» ACTIVITY: Give each line of the records again exactly and omit every picture.

>>>>>

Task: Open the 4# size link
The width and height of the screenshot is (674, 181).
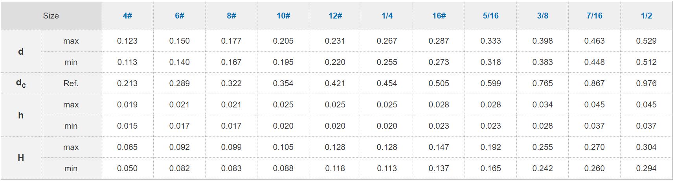Action: click(x=127, y=16)
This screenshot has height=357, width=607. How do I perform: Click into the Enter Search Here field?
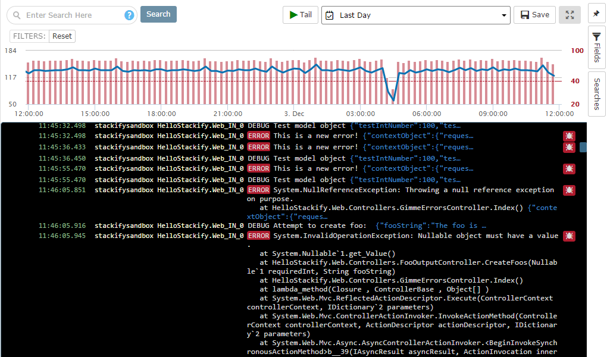click(71, 15)
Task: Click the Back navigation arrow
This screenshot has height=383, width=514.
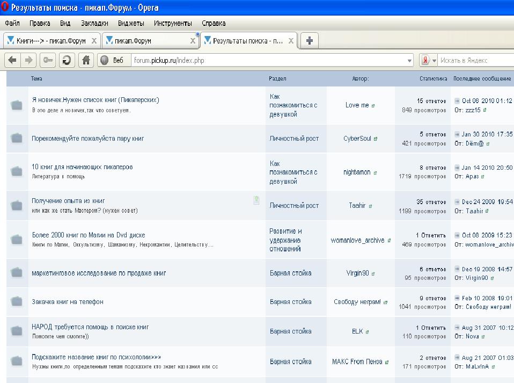Action: click(12, 61)
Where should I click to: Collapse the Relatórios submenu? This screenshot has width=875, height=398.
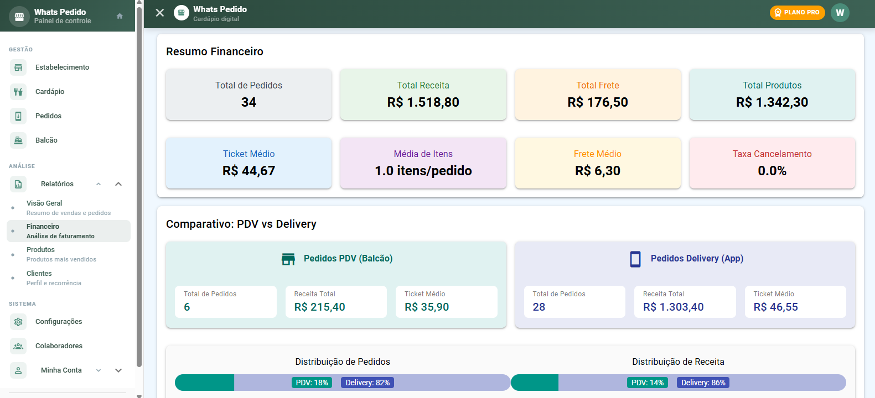point(118,184)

<<<<<

» SOLUTION FOR THIS PROBLEM:
Task: Open the 4# size link
The width and height of the screenshot is (674, 181).
Action: click(x=127, y=16)
This screenshot has height=357, width=607. How do I perform: Click into the Enter Search Here field?
click(71, 15)
Task: Click the Back navigation arrow
This screenshot has height=383, width=514.
Action: click(12, 61)
Where should I click to: Collapse the Relatórios submenu? This screenshot has width=875, height=398.
point(118,184)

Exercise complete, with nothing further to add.